The project expands previous successful Environmental Trust funded projects covering stage 1 (2014-2017) and stage 2 (2018-2021). These projects inspired other landholders to become involved in this new project.

This project has been assisted by the New South Wales Government through its Environmental Trust.

Ridge to River: Mooibal Spur Environmental Trust Project

The Mooibal Spur ET Project ran from 2019 to 2023 working to restore public and private land through planting and bush regeneration and to engage the community through workshops and working bees.
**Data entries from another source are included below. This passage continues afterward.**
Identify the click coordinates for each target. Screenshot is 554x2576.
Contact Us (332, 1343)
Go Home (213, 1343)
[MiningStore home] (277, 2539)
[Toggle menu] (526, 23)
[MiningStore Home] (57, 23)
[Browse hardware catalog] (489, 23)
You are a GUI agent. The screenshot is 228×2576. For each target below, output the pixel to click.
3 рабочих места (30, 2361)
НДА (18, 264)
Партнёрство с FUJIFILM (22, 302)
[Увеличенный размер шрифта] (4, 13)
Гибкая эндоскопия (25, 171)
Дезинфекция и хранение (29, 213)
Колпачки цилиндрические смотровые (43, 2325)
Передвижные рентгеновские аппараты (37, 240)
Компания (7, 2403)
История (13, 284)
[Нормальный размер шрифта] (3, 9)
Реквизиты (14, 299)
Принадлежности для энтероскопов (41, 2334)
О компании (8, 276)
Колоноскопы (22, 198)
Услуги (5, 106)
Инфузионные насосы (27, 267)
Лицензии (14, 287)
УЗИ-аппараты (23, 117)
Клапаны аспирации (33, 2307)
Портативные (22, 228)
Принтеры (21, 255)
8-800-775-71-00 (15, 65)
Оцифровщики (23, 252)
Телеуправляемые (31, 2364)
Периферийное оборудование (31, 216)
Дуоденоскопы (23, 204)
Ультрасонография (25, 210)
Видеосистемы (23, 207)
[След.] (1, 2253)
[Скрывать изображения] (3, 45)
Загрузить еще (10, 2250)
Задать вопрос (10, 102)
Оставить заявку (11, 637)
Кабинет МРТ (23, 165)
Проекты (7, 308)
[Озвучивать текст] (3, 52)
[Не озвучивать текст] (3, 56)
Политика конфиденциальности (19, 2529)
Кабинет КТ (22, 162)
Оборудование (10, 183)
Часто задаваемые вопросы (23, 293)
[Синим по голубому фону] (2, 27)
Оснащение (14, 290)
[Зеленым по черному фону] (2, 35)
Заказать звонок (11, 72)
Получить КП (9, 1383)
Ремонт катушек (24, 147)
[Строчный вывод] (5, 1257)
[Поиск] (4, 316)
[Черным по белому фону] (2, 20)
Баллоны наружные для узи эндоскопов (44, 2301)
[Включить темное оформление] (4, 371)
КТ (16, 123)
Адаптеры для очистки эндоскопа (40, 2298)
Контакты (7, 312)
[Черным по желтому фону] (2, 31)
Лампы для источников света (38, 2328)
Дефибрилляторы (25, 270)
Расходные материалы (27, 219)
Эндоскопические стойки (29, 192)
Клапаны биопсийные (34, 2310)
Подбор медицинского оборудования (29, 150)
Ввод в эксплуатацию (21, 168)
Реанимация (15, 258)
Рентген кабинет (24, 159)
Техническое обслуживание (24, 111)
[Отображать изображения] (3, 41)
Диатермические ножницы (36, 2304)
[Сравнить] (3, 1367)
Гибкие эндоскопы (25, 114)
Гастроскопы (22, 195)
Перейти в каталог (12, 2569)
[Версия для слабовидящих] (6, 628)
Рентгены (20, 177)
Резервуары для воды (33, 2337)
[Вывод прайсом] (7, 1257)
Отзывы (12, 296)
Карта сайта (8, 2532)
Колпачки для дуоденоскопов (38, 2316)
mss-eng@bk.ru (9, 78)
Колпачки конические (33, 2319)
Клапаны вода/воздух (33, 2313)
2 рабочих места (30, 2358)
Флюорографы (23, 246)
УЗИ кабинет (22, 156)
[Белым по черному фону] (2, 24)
The Tallowood Ridge locality group was formed and local residents came together to plant a Themeda grassland, learn weed ID, weed treatment techniques, responsible pet ownership and monitor the nest boxes that were installed as part of the project. In the final monitoring, 18 of the 20 nest boxes had evidence of occupancy with an Australian Barn Owl, Boobook Owl, Galah’s, Eastern Rosellas, Sugar Gliders, Wood ducks and possums.

The Mooiball Spur is an important wildlife corridor connecting the Brunswick River in the town of Mullumbimby up to the escarpment and Mount Jerusalem National Park. The area is included in Byron Council’s Comprehensive Koala Plan of Management as it has a small resident koala population.

This project has been assisted by the New South Wales Government through its Environmental Trust.

Wildlife Safe Havens

Over the past 3 years Brunswick Valley Landcare has been running its Wildlife Safe Havens project. It started with a WIRES grant in 2020 that enabled site visits to guide landholders in habitat creation and nest box installations on 30 properties. We were then successful in receiving further funding from Landcare Australia to focus specifically on gliders. We also ran a silent auction for painted nest boxes, a crowd funding campaign and received a generous donation from Santos Organics. This has enabled us to deliver a multi-year, multi-species project.

Highlights of the project have been installing 6 specially designed hollows for the endangered Glossy Black cockatoo, 60 artificial hollows installed targeting gliders, spotlighting events, recovery of felled trees to make hunks of trunk habitat hollows, continually monitoring 85 nest boxes and habitat solutions that BVL have installed throughout the shire since 2016.

But by far the best highlight was the discovery of an endangered Great Glider and joey, discovered in a property in Main Arm, the first recorded sighting for over 20 years.